Source passage =>
------

Elliott Wise on Art that Inspires Faith

Assistant Professor Elliott Wise (Comparative Arts and Letters) shares how “plague crosses” served as a beacon of hope for those suffering from sickness during the Renaissance.

 

 The history of Western art is no stranger to devastating pandemics and plagues. Among the great works of art that have been created to memorialize and inspire faith during those dark times are a predominance of crucifixion scenes. The so-called “plague crosses” of late medieval Germany feature a devastatingly tortured body of Christ, who has, in the words of the Psalms, been “poured out like water,” having given everythinghis body, his blood, his soulto suffer with his afflicted people. Just recently, Pope Francis called upon the famous fifteenth-century plague cross of San Marcello to become the centerpiece of his great Urbi et Orbi blessing for a ceasing of the pandemic worldwide.

------

Data shown =>
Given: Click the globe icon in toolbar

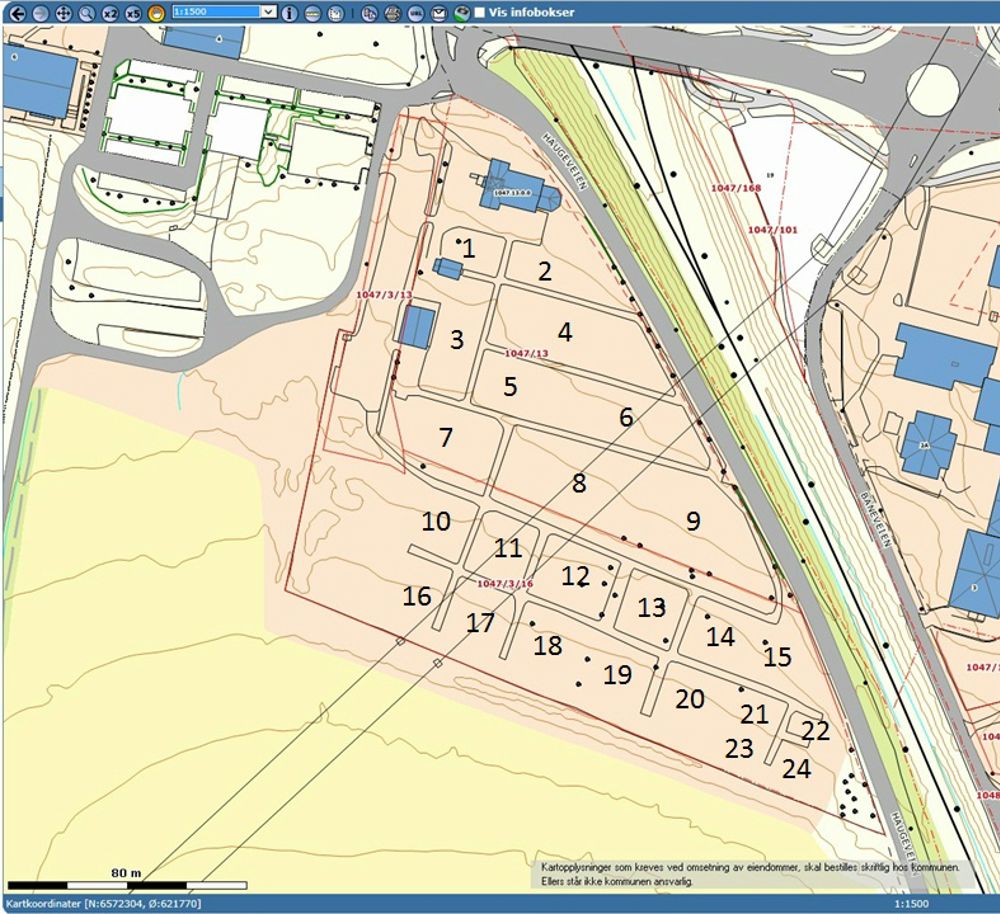Looking at the screenshot, I should (x=461, y=13).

------

Exercise details => In the piece on plague crosses, which plague cross did Pope Francis make the centerpiece of his Urbi et Orbi blessing?

Exercise answer => The famous fifteenth-century plague cross of San Marcello.